The thing isn’t new in information, but in actual living experience it seems to be so new as to be an unknown thing to some of us. The Master had spoken of this that betrayal-night around the supper board. It was really a continuation of that trysting appointment He had made with them that evening, a wonderful continuation.
Clearly they didn’t understand Him that night. But during those after-Pentecost days they were given a continuous graphic unforgetable illustration of its meaning. We to-day seem able to explain the part they didn’t understand, the teaching that betrayal-night. We don’t seem to get hold of the part they did understand and experience, the real presence of the risen Jesus in the midst actively at work.
That night Jesus said: “I will make request of the Father, and He will send you another unfailing powerful Friend to be always at your side.” Then He added: “He abides with you now (in My presence) and shall be in you (after I send Him).” Then He said, “I come unto you. Yet a little while and the world seeth Me no more but ye see Me.”

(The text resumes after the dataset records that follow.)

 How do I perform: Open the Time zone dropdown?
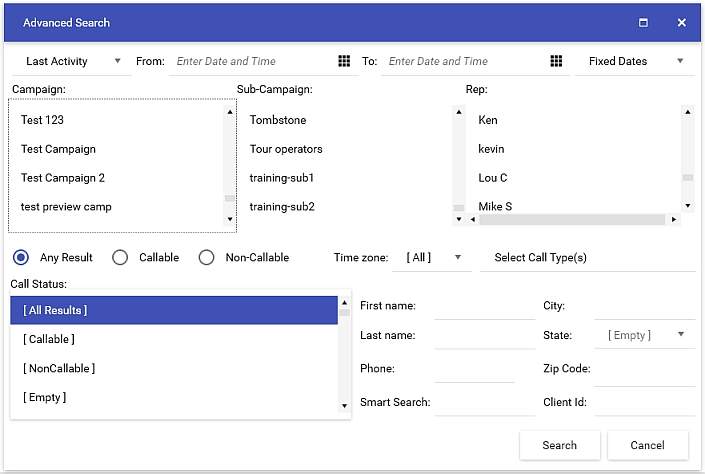433,257
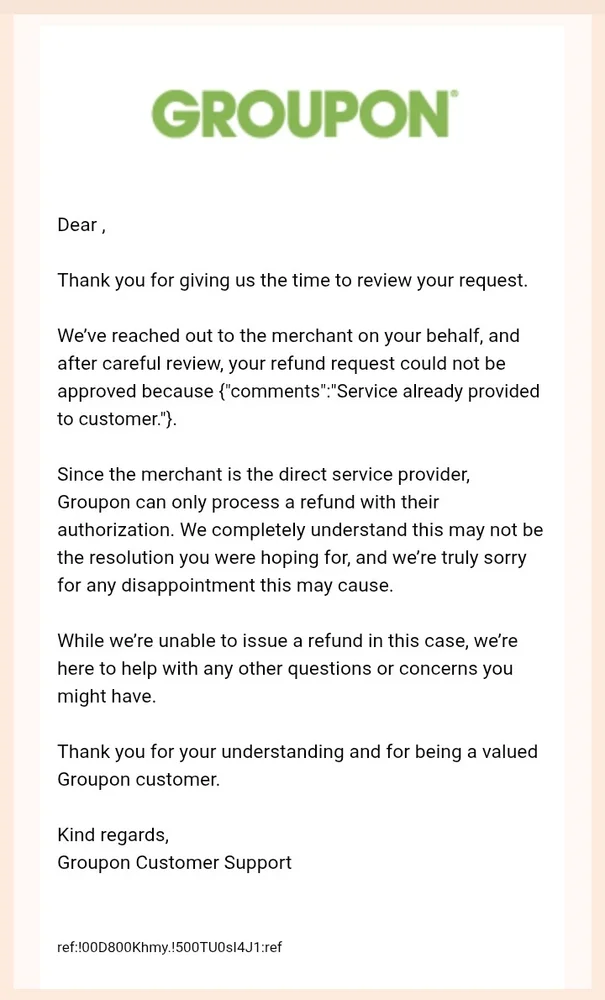Viewport: 605px width, 1000px height.
Task: Click the "to customer."}" line ending
Action: (117, 419)
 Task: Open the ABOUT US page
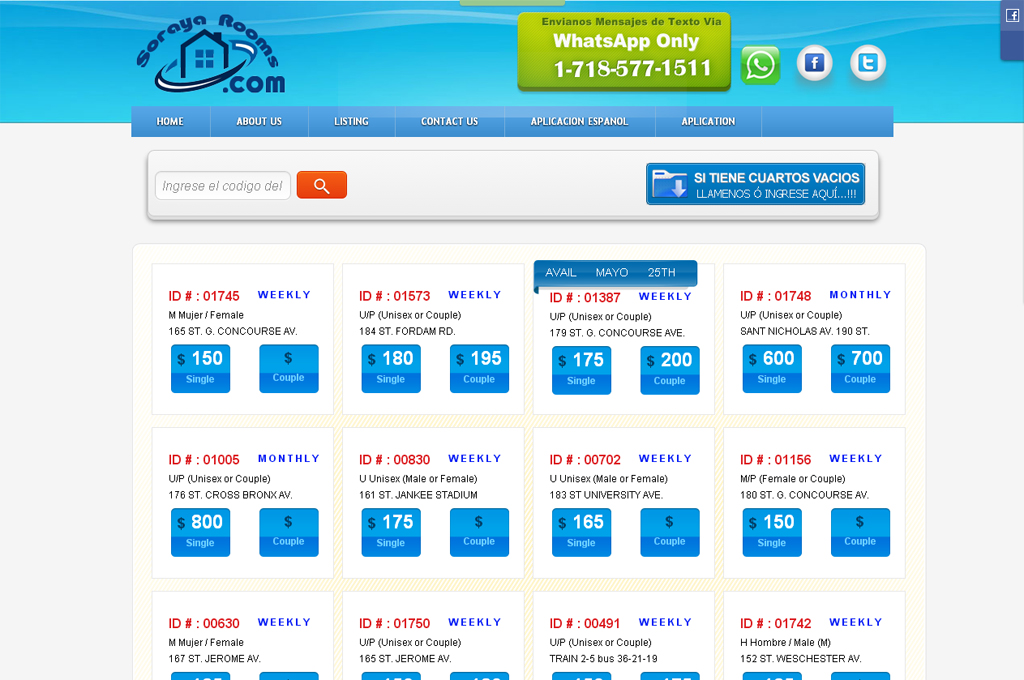(x=259, y=122)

And again, “He that hath My commandments and keepeth them he it is that (in that sheweth that he) loveth Me and ... I will manifest or shew Myself unto him.” Here is the simple teaching: He would send the Holy Spirit; in the Holy Spirit’s coming Jesus Himself, the new risen exalted empowered enthroned Jesus, He came; and He would let them see Himself with them.
Now this added chapter of John’s is the illustration in advance to these men of what these words mean. The great standing illustration is that Book of Acts which, will you notice, doesn’t end. It only breaks off, abruptly, without even a punctuation point. It wasn’t meant to end. We are supposed to be living in it yet. But these men haven’t come to the experience of the Pentecostal Acts yet. This is an illustration in advance to them. And it remains an illustration to us of what we seem a bit slow in taking in.
But let us get at the simple bit of story itself. There’s a little group of the inner circle, seven including the leaders. These men haven’t found their feet yet. The stupendous events of those days, coming in such startling succession, have left them dazed. The crucifixion left them stupidly dazed; the resurrection left them joyous, but still dazed. They don’t know just where they are, nor what to do.
So Peter proposes fishing; an ideal proposition, when you want to get off and think things through and out. Any fisherman knows that. And the others readily join in. They see the good sense of it. But the fish don’t catch. And the morning finds them tired in body and more tired in the spiritless uncertainty that hangs over them like a clinging damp fog.